* [Records shown]
((

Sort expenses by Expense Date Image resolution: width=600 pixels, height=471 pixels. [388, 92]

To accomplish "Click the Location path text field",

))
((

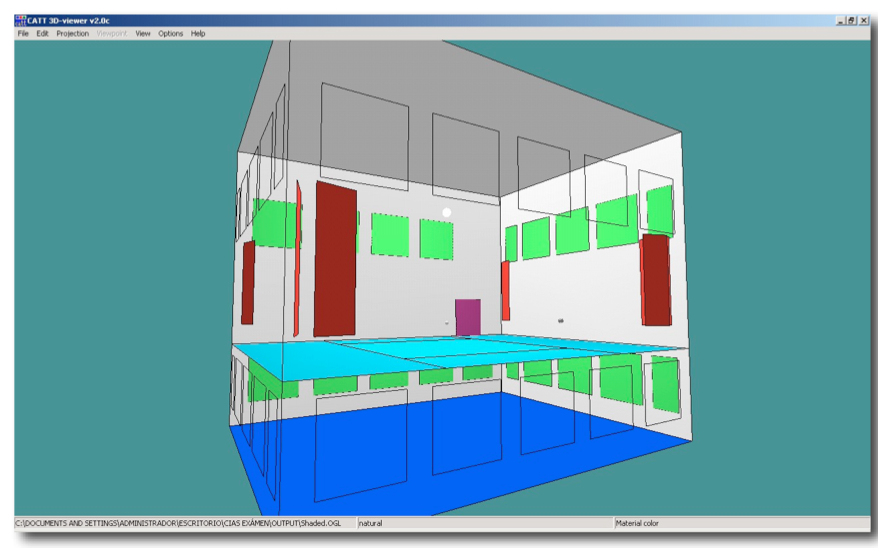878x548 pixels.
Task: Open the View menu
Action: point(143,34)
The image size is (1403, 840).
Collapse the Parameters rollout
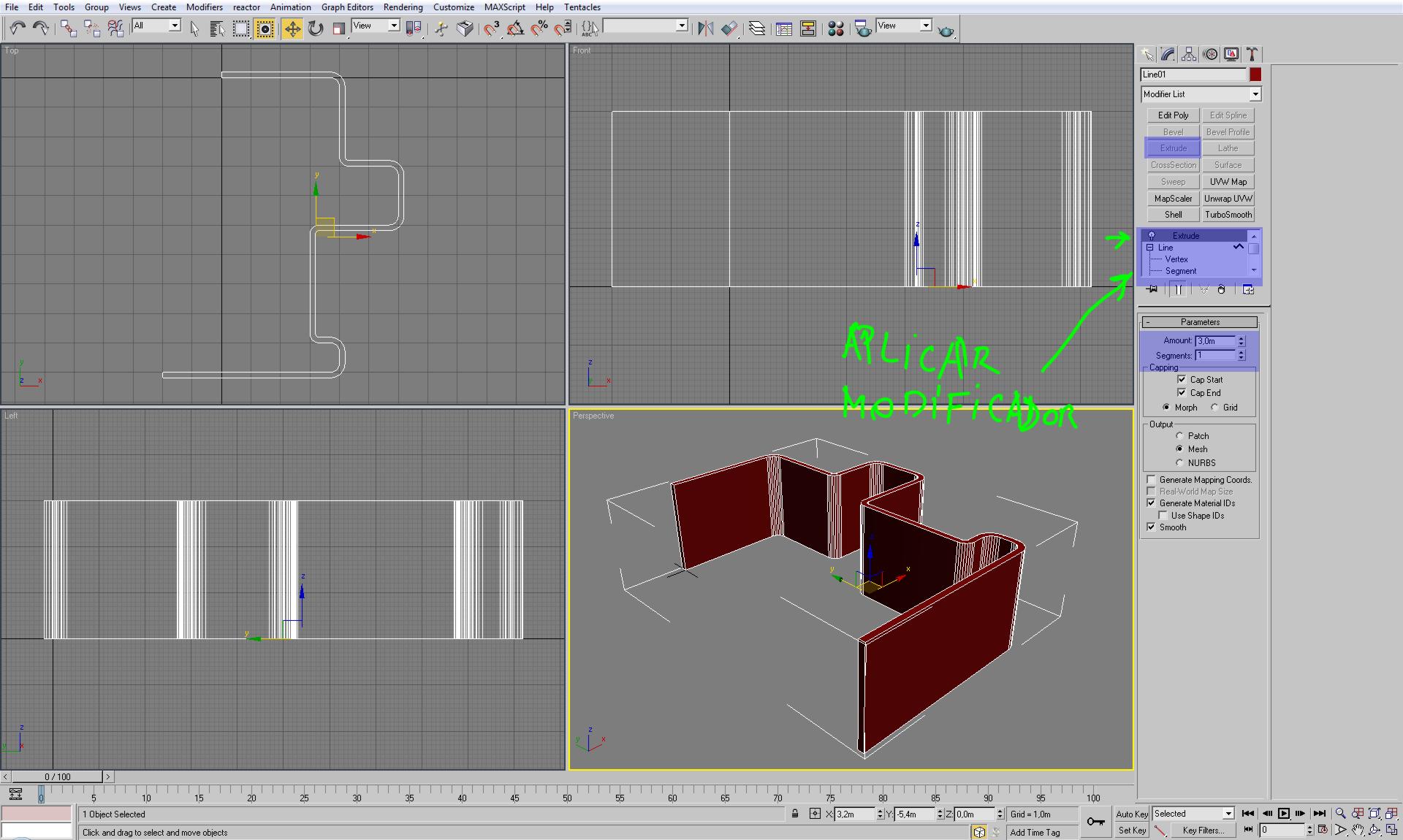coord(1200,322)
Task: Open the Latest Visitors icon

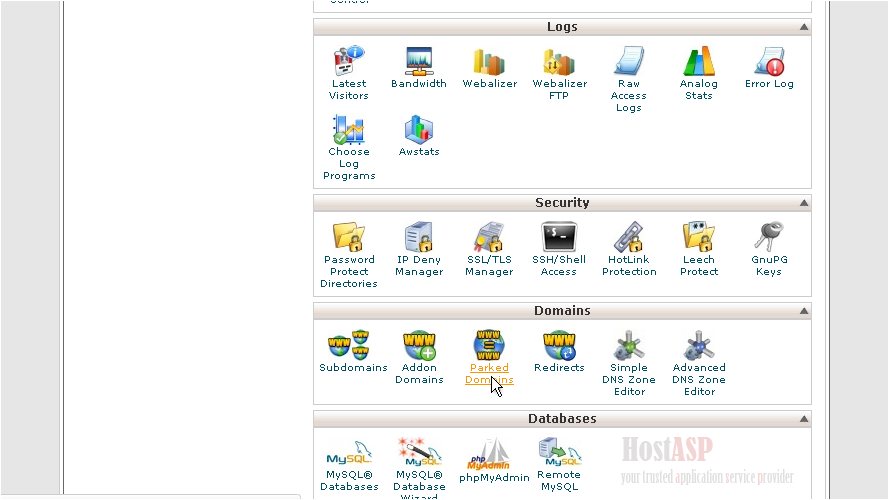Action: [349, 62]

))

* [Instruction] Write out the data verbatim, from the line containing "Sort expenses by" through the line containing "the Location path", both included.

* [Completed task]
Sort expenses by Expense Date Image resolution: width=600 pixels, height=471 pixels. [388, 92]

To accomplish "Click the Location path text field",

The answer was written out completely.